Asthma Prevention: Partners for Better Breathing
Our Environmental Health program is partnering with area hospitals to reduce asthma-related emergency room visits.
Above: LSA’s community health workers measure air quality in apartments and help famlies understand how to control asthma triggers in their homes.
OneCity Health* is banking on a new partnership with LSA to decrease the number of child emergency room visits in Harlem due to asthma. Through the new collaboration, LSA community health workers will be embedded in Metropolitan Hospital, Harlem Hospital and Boriken Neighborhood Health Center. Their presence will make it easier for doctors to refer patients to our Environmental Health Services, introducing the program to a much larger population of children that can be helped by it.
Less Time in the Emergency Room
Emergency room visits come with a big price tag – and not just for the hospitals. When children miss school due to asthma-related ER visits, their school work can suffer. And missed work days for a child’s parent can threaten employment and family stability. To address the problem, LSA’s community health workers prevent costly ER visits by helping families remove mold, pests, dust and other toxic elements in their homes that may be triggering asthma symptoms in their children.

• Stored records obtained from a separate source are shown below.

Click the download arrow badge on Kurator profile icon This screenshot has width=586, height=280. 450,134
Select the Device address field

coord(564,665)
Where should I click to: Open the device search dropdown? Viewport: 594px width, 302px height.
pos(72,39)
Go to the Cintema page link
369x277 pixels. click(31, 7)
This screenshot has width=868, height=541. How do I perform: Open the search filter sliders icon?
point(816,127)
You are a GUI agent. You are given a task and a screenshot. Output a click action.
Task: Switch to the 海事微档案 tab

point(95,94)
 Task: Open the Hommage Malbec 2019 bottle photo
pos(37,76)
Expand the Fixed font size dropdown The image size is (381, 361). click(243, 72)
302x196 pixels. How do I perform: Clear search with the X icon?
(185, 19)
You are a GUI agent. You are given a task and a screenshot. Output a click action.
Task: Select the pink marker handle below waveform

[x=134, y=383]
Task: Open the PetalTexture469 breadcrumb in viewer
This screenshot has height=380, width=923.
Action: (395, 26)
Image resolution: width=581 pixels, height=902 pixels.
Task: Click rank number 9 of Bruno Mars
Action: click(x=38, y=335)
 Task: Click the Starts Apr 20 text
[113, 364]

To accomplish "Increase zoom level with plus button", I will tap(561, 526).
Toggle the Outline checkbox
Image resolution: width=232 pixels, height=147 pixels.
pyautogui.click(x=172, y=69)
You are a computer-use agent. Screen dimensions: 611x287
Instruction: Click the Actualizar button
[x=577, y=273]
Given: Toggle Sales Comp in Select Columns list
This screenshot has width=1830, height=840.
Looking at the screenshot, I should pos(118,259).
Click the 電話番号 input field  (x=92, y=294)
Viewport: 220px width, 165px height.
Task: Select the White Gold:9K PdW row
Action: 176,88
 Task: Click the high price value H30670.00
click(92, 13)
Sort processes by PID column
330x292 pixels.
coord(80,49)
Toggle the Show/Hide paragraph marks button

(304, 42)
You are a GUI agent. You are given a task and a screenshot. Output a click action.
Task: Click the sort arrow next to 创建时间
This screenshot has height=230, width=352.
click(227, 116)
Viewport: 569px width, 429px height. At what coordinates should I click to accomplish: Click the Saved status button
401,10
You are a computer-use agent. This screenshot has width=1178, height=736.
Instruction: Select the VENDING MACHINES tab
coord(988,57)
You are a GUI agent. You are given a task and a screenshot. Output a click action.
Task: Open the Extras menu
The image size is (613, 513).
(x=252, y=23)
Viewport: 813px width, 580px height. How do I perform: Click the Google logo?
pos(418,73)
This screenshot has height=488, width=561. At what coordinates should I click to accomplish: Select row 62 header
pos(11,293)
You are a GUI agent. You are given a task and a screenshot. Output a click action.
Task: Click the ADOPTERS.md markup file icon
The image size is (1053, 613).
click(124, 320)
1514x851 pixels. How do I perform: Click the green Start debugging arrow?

Until now, the program relied on doctors who knew about LSA to refer their patients. “We felt like we were missing a lot of people in the community that needed the service, but their doctors weren’t aware of us,” said Ray Lopez, Interim Director of Programs and Director of Environmental Health Services at LSA. Through the OneCity Health partnership, community health workers from LSA will have office hours at the hospitals and health center, making it easier for them to connect with patients who can benefit from our service.
“It’s a whole new thing to have our workers working side-by-side with doctors and nurses in the hospitals,” Lopez said. “Now we will get to kids who may be sicker, who may be living in more severe conditions than we are used to seeing. That helps us achieve our mission – to really find the people that need the service the most.”
In addition, Lopez said, the growing role of community health workers in healthcare creates an opportunity to advocate for positive change: “There’s going to be a bigger pool of workers visiting people for asthma in all these communities, not just in Harlem,” he said. “We have an opportunity to go beyond helping the individual. We can highlight patterns that we see and try to change policies that affect the community.”
He continued: “Before we were this tiny program in one corner of East Harlem, but now we have the potential for a larger platform to share and to lead. Our program has been in existence since the late 90s, so we have a lot of experience. We’re probably the longest running community health worker asthma program in the city. So we can lead in a way that we haven’t before.”
Currently, LSA is a lead partner in a study to evaluate methods of preventing and controlling mold and excess moisture in the homes of children with asthma. The study, in partnership with Columbia University and The New York Academy of Medicine, will help deepen our understanding of the best ways to prevent asthma-related emergencies and improve community health.
*OneCity Health is the NYC Health + Hospitals sponsored Performing Provider System (PPS).